Stored entries
^^^^^^^^

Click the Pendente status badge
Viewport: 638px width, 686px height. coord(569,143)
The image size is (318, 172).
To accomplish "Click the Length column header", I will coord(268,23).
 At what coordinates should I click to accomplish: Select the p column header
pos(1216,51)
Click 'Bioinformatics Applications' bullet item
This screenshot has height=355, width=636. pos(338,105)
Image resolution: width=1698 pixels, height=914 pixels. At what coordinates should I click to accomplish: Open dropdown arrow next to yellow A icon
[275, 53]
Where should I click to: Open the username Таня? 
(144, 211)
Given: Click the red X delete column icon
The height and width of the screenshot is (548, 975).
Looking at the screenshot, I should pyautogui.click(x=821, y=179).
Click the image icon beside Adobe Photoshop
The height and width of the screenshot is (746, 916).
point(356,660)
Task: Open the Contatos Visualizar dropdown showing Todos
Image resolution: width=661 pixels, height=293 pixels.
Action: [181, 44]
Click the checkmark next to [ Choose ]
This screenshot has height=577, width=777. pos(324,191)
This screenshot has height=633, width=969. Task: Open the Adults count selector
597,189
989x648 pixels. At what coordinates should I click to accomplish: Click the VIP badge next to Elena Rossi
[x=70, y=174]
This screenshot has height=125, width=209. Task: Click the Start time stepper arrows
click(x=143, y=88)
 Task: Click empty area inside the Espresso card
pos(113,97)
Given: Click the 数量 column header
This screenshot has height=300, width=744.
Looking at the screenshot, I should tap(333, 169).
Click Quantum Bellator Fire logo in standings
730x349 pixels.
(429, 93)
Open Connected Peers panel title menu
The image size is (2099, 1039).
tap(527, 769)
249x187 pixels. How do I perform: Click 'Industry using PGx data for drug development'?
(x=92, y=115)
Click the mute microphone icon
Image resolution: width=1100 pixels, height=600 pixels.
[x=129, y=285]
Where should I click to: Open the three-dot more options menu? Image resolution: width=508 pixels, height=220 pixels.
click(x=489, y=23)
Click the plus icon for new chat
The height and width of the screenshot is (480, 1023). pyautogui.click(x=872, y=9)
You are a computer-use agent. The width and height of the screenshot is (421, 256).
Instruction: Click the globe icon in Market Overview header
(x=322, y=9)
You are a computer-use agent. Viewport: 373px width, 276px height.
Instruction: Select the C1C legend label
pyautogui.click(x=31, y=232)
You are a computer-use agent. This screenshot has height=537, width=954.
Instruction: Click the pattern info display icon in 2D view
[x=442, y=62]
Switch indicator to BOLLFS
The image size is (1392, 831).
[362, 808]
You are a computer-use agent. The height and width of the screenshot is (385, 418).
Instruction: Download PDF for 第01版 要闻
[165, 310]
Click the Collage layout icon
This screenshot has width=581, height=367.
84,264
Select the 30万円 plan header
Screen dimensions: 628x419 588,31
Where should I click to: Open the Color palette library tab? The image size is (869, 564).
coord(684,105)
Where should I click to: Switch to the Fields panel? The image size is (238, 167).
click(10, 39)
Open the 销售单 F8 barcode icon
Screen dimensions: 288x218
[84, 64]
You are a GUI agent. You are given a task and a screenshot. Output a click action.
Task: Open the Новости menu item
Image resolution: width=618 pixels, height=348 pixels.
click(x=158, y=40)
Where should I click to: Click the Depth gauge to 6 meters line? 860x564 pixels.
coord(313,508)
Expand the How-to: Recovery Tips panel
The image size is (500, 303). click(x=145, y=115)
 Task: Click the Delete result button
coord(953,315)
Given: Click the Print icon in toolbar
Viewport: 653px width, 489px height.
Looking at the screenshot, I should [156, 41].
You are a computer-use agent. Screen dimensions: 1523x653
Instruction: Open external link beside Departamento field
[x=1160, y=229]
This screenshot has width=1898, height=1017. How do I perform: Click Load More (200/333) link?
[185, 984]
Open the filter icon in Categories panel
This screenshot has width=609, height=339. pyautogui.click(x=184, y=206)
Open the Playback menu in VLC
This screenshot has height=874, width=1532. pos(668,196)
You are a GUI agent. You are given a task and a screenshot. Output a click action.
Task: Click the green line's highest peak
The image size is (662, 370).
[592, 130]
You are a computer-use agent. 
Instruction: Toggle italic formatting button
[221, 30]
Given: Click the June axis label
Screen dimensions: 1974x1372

^^^^^^^^

_Problem requirements_
Reproduce all of the lines above verbatim, from the first to the last.

_Complete response_
Click the Pendente status badge
Viewport: 638px width, 686px height. coord(569,143)
The image size is (318, 172).
To accomplish "Click the Length column header", I will coord(268,23).
 At what coordinates should I click to accomplish: Select the p column header
pos(1216,51)
Click 'Bioinformatics Applications' bullet item
This screenshot has height=355, width=636. pos(338,105)
Image resolution: width=1698 pixels, height=914 pixels. At what coordinates should I click to accomplish: Open dropdown arrow next to yellow A icon
[275, 53]
Where should I click to: Open the username Таня? 
(144, 211)
Given: Click the red X delete column icon
The height and width of the screenshot is (548, 975).
Looking at the screenshot, I should pyautogui.click(x=821, y=179).
Click the image icon beside Adobe Photoshop
The height and width of the screenshot is (746, 916).
point(356,660)
Task: Open the Contatos Visualizar dropdown showing Todos
Image resolution: width=661 pixels, height=293 pixels.
Action: [181, 44]
Click the checkmark next to [ Choose ]
This screenshot has height=577, width=777. pos(324,191)
This screenshot has height=633, width=969. Task: Open the Adults count selector
597,189
989x648 pixels. At what coordinates should I click to accomplish: Click the VIP badge next to Elena Rossi
[x=70, y=174]
This screenshot has height=125, width=209. Task: Click the Start time stepper arrows
click(x=143, y=88)
 Task: Click empty area inside the Espresso card
pos(113,97)
Given: Click the 数量 column header
This screenshot has height=300, width=744.
Looking at the screenshot, I should tap(333, 169).
Click Quantum Bellator Fire logo in standings
730x349 pixels.
(429, 93)
Open Connected Peers panel title menu
The image size is (2099, 1039).
tap(527, 769)
249x187 pixels. How do I perform: Click 'Industry using PGx data for drug development'?
(x=92, y=115)
Click the mute microphone icon
Image resolution: width=1100 pixels, height=600 pixels.
[x=129, y=285]
Where should I click to: Open the three-dot more options menu? Image resolution: width=508 pixels, height=220 pixels.
click(x=489, y=23)
Click the plus icon for new chat
The height and width of the screenshot is (480, 1023). pyautogui.click(x=872, y=9)
You are a computer-use agent. The width and height of the screenshot is (421, 256).
Instruction: Click the globe icon in Market Overview header
(x=322, y=9)
You are a computer-use agent. Viewport: 373px width, 276px height.
Instruction: Select the C1C legend label
pyautogui.click(x=31, y=232)
You are a computer-use agent. This screenshot has height=537, width=954.
Instruction: Click the pattern info display icon in 2D view
[x=442, y=62]
Switch indicator to BOLLFS
The image size is (1392, 831).
[362, 808]
You are a computer-use agent. The height and width of the screenshot is (385, 418).
Instruction: Download PDF for 第01版 要闻
[165, 310]
Click the Collage layout icon
This screenshot has width=581, height=367.
84,264
Select the 30万円 plan header
Screen dimensions: 628x419 588,31
Where should I click to: Open the Color palette library tab? The image size is (869, 564).
coord(684,105)
Where should I click to: Switch to the Fields panel? The image size is (238, 167).
click(10, 39)
Open the 销售单 F8 barcode icon
Screen dimensions: 288x218
[84, 64]
You are a GUI agent. You are given a task and a screenshot. Output a click action.
Task: Open the Новости menu item
Image resolution: width=618 pixels, height=348 pixels.
click(x=158, y=40)
Where should I click to: Click the Depth gauge to 6 meters line? 860x564 pixels.
coord(313,508)
Expand the How-to: Recovery Tips panel
The image size is (500, 303). click(x=145, y=115)
 Task: Click the Delete result button
coord(953,315)
Given: Click the Print icon in toolbar
Viewport: 653px width, 489px height.
Looking at the screenshot, I should [156, 41].
You are a computer-use agent. Screen dimensions: 1523x653
Instruction: Open external link beside Departamento field
[x=1160, y=229]
This screenshot has width=1898, height=1017. How do I perform: Click Load More (200/333) link?
[185, 984]
Open the filter icon in Categories panel
This screenshot has width=609, height=339. pyautogui.click(x=184, y=206)
Open the Playback menu in VLC
This screenshot has height=874, width=1532. pos(668,196)
You are a GUI agent. You are given a task and a screenshot. Output a click action.
Task: Click the green line's highest peak
The image size is (662, 370).
[592, 130]
You are a computer-use agent. 
Instruction: Toggle italic formatting button
[221, 30]
Given: Click the June axis label
Screen dimensions: 1974x1372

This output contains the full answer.